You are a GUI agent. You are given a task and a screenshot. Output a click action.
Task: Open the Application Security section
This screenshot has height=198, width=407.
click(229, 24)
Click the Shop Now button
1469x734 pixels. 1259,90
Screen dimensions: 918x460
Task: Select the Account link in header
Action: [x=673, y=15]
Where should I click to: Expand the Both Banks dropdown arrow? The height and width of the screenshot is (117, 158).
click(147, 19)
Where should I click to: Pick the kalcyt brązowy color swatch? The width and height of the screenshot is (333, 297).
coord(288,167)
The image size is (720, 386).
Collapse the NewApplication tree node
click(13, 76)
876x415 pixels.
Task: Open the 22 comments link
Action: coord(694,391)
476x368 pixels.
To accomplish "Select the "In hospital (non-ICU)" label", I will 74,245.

* * *

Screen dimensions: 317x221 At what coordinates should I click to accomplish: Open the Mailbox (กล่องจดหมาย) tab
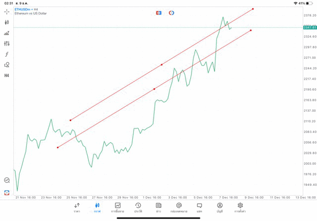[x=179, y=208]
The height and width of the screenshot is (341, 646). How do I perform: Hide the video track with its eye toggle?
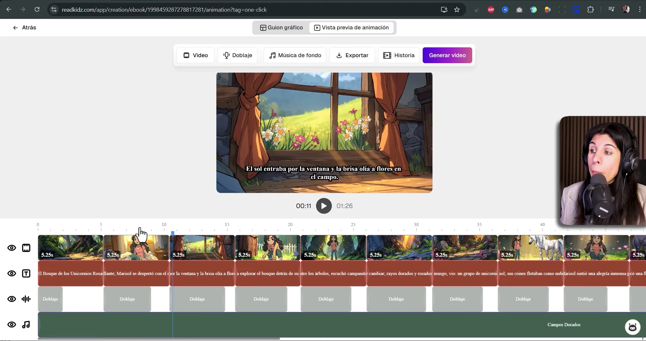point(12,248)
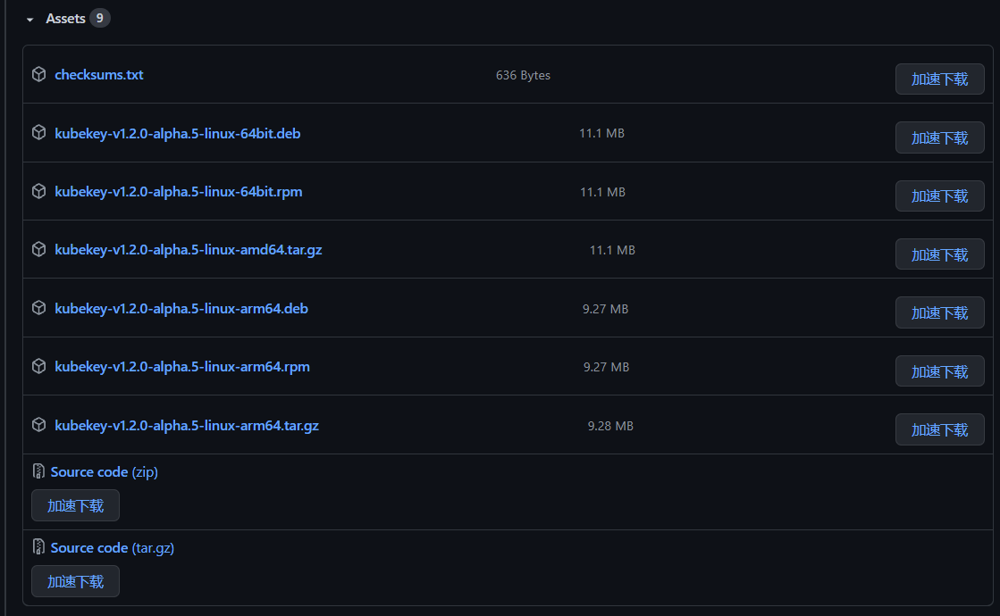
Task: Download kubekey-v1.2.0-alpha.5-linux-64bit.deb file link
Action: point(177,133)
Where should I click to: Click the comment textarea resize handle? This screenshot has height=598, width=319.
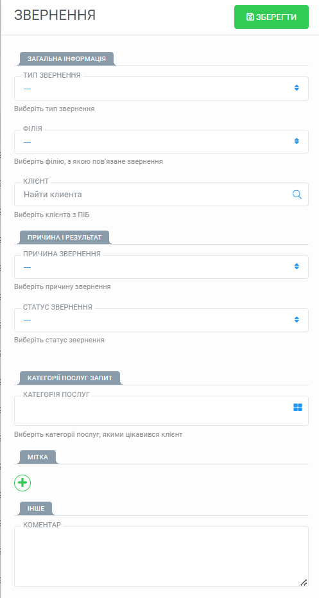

* * *

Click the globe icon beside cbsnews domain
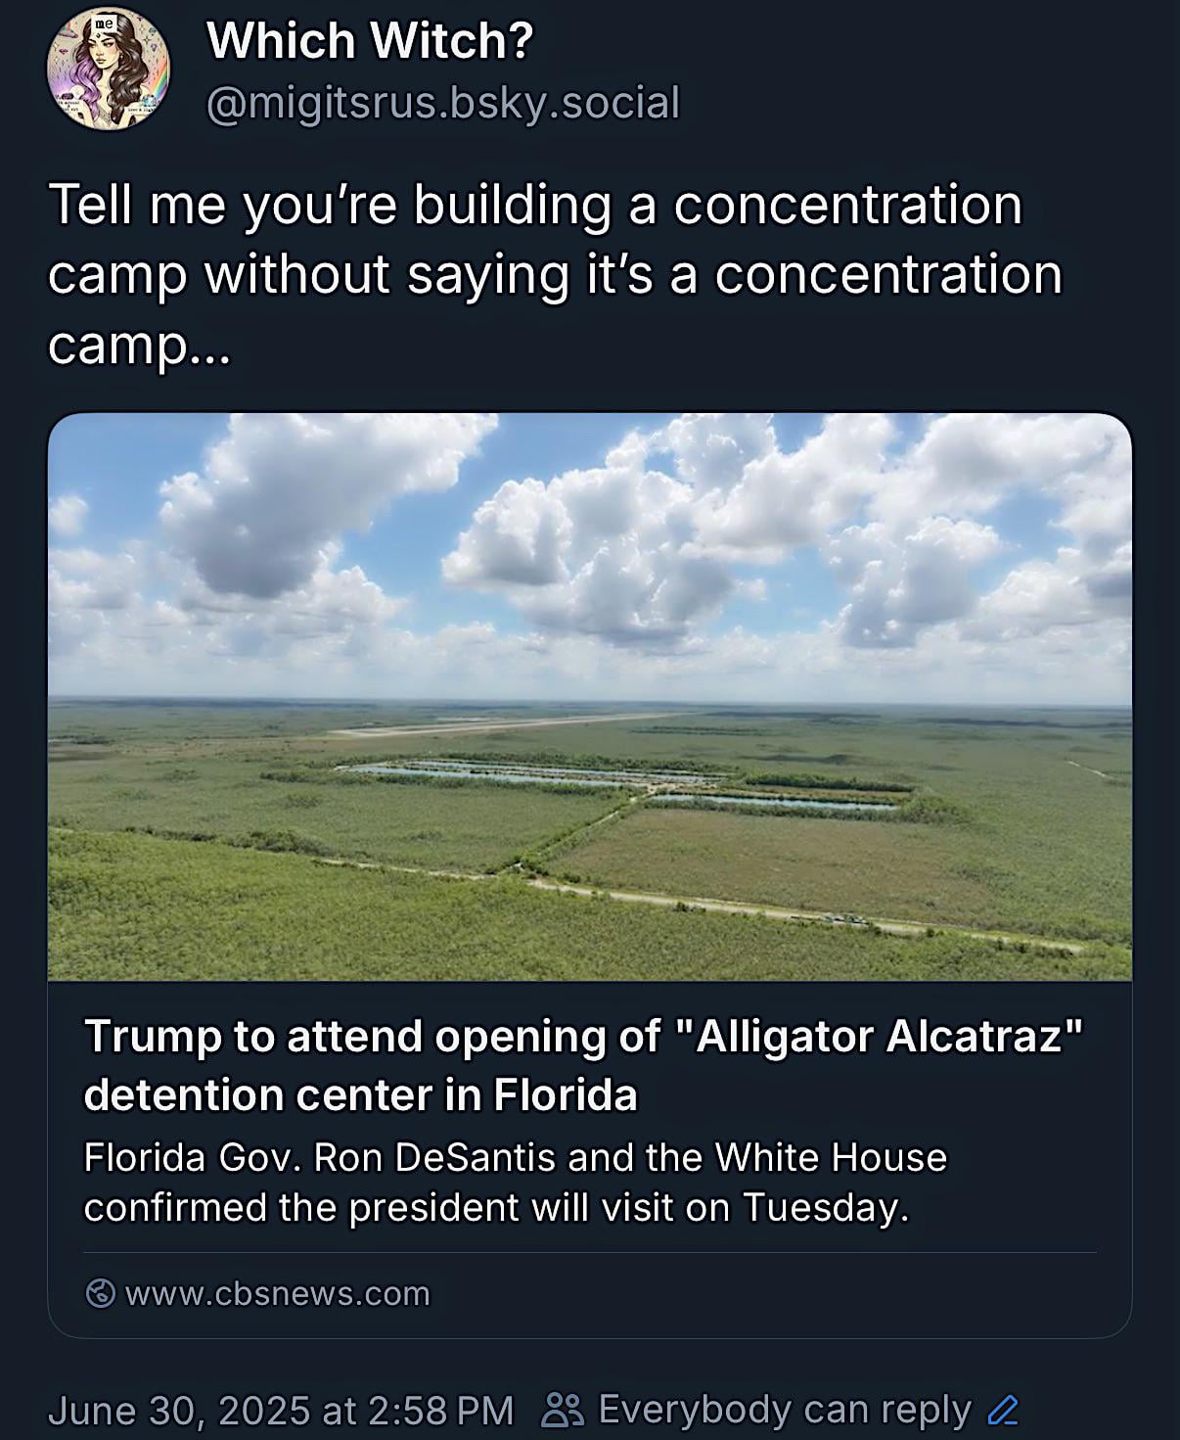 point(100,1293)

Task goal
Format the entries from the line containing "476x368 pixels." through the line containing "I will 74,245.", both included, as a Markdown table with the columns Row and Line. Skip any blank lines.

Exercise result
| Row | Line |
|---|---|
| 1 | 476x368 pixels. |
| 2 | To accomplish "Select the "In hospital (non-ICU)" label", I will 74,245. |